Short task: Write out the records word for word, starting at the line that contains "You are a computer-use agent. The" and ending at the line that contains "Navigate to ContextStreams", with both of those lines included.

Excerpted data:
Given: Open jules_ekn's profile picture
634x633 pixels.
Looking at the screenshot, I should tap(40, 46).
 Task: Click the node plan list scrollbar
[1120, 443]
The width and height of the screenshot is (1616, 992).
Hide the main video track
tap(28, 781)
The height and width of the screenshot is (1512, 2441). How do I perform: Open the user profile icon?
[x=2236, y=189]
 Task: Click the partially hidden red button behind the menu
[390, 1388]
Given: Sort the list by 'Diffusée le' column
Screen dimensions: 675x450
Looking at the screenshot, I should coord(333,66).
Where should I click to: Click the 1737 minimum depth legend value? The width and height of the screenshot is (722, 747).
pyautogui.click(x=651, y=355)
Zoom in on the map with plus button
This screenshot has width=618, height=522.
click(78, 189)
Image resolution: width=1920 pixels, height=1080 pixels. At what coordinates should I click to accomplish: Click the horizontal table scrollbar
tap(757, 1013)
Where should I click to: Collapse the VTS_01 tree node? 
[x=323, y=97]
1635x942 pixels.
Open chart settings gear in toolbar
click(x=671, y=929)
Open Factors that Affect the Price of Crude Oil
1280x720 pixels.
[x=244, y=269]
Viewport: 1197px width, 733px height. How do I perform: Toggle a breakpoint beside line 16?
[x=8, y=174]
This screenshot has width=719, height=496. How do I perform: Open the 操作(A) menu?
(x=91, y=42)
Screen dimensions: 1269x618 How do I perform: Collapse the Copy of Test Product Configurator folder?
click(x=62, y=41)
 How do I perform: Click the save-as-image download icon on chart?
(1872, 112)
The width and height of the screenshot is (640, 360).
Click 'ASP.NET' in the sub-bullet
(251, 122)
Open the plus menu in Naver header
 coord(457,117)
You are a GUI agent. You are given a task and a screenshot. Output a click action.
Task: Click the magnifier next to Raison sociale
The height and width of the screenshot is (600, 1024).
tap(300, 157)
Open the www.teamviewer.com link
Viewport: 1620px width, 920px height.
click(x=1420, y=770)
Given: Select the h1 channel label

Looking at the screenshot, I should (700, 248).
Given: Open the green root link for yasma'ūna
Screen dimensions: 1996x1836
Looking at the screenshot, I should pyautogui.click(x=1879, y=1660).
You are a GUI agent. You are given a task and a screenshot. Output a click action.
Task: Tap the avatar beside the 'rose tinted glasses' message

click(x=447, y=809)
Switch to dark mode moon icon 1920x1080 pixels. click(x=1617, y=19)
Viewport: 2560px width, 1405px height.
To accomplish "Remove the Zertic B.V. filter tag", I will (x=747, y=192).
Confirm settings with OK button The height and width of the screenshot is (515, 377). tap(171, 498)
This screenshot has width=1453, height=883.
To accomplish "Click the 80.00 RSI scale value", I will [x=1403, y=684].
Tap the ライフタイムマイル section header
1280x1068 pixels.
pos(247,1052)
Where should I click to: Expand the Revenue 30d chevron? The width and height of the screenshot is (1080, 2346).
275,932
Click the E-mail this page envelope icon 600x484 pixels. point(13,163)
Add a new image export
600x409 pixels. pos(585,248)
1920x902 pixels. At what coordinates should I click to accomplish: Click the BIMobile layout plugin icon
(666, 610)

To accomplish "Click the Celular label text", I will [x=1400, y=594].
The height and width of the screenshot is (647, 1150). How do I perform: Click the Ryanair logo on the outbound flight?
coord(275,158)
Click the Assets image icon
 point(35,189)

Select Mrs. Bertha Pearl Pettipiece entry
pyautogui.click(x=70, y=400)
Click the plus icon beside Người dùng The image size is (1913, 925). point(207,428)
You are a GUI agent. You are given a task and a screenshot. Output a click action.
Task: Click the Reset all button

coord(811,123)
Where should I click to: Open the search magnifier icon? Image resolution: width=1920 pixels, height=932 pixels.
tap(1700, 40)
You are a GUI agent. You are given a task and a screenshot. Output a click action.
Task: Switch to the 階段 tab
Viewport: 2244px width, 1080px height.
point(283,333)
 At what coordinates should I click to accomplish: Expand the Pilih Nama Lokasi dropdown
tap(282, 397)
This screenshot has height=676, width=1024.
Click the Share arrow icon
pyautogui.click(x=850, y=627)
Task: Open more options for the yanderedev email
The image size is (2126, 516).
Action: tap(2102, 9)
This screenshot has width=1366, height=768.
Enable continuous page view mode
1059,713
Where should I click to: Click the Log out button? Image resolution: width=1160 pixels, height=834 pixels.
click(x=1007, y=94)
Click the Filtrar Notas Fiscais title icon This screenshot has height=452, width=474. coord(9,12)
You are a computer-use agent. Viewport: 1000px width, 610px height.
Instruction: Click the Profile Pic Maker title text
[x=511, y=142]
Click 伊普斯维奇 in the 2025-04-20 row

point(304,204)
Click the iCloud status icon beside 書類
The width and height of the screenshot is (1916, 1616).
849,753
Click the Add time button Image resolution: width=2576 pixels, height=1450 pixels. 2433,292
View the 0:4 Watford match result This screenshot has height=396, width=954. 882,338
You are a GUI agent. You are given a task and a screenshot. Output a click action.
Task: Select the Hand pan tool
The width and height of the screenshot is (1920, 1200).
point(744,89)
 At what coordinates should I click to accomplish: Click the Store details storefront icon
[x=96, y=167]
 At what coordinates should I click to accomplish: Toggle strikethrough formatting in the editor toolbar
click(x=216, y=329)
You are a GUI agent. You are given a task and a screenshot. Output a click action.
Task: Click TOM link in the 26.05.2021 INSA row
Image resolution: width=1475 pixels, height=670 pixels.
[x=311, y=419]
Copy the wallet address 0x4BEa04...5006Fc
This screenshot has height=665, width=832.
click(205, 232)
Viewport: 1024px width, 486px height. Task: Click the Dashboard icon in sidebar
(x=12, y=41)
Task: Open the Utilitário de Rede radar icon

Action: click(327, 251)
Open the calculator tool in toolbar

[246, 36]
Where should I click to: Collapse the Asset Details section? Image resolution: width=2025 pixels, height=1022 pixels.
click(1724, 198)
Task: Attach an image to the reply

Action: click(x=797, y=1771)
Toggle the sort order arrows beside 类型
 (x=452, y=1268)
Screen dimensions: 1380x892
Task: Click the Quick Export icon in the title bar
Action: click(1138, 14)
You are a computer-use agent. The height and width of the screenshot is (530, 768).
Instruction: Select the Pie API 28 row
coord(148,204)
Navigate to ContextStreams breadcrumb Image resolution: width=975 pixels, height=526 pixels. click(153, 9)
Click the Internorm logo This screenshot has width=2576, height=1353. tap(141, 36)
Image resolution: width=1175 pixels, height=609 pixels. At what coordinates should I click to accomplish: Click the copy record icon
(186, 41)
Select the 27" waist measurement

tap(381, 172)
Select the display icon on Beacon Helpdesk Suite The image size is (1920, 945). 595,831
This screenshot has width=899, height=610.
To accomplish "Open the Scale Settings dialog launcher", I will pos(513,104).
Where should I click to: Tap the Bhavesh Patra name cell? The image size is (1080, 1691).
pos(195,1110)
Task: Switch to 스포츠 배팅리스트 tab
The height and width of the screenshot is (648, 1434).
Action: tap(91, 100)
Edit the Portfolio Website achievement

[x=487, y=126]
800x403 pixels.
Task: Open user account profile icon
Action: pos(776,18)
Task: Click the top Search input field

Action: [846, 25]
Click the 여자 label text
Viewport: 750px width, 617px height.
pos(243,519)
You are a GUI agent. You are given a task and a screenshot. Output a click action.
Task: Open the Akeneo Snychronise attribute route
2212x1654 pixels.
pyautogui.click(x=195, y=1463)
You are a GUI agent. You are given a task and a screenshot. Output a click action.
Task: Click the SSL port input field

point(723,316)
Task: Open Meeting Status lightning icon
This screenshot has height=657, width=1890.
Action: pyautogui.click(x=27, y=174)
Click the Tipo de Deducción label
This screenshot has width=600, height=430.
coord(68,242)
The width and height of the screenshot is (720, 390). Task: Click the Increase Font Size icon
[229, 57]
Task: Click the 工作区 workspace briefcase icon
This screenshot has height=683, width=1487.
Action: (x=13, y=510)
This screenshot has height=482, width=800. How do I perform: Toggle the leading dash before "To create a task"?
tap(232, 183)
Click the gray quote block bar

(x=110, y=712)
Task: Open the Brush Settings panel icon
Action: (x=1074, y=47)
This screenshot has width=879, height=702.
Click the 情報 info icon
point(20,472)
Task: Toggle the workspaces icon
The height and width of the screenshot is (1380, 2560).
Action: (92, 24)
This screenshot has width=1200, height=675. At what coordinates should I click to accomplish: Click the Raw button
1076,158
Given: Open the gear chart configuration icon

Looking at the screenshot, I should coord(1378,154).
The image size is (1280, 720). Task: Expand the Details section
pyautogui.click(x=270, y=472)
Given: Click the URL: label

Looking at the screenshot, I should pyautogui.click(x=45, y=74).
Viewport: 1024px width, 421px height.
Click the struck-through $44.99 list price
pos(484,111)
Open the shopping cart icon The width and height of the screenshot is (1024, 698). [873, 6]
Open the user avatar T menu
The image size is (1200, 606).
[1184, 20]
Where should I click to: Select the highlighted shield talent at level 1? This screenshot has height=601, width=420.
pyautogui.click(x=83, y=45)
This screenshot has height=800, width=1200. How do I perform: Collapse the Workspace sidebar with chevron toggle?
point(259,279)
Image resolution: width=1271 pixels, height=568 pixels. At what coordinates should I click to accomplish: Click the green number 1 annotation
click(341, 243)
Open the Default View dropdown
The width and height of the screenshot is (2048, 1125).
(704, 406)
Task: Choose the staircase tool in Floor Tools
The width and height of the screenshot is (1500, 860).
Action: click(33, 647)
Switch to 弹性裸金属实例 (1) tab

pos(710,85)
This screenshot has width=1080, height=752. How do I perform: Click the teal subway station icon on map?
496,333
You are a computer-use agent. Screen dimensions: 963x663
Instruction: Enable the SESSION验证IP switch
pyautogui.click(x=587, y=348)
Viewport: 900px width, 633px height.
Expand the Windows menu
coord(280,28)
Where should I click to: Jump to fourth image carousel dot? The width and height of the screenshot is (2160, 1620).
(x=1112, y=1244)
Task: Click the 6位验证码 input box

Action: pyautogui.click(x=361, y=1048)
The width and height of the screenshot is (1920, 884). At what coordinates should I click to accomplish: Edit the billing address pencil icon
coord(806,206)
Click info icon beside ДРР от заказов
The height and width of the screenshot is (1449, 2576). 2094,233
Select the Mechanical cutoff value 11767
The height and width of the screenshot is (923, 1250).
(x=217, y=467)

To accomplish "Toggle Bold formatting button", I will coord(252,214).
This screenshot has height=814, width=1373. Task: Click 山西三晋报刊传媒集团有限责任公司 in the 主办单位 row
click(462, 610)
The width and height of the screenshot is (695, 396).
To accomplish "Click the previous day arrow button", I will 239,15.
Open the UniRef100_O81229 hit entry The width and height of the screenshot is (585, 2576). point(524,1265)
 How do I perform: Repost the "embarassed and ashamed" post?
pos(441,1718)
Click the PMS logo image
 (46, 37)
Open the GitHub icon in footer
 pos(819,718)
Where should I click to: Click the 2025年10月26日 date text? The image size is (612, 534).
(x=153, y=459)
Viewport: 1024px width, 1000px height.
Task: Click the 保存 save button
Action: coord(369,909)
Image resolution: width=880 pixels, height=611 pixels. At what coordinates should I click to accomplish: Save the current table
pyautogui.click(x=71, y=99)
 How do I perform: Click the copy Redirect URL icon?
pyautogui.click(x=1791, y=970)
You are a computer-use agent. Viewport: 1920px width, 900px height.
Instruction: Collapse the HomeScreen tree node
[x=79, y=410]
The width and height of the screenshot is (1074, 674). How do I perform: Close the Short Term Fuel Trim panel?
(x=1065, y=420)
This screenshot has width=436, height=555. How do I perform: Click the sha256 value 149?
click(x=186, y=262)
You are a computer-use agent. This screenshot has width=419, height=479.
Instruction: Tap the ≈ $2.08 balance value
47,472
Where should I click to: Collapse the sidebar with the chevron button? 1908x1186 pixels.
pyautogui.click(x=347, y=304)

Result below:
You are a computer-use agent. The height and width of the screenshot is (530, 768).
Instruction: Select the Pie API 28 row
coord(148,204)
Navigate to ContextStreams breadcrumb Image resolution: width=975 pixels, height=526 pixels. click(153, 9)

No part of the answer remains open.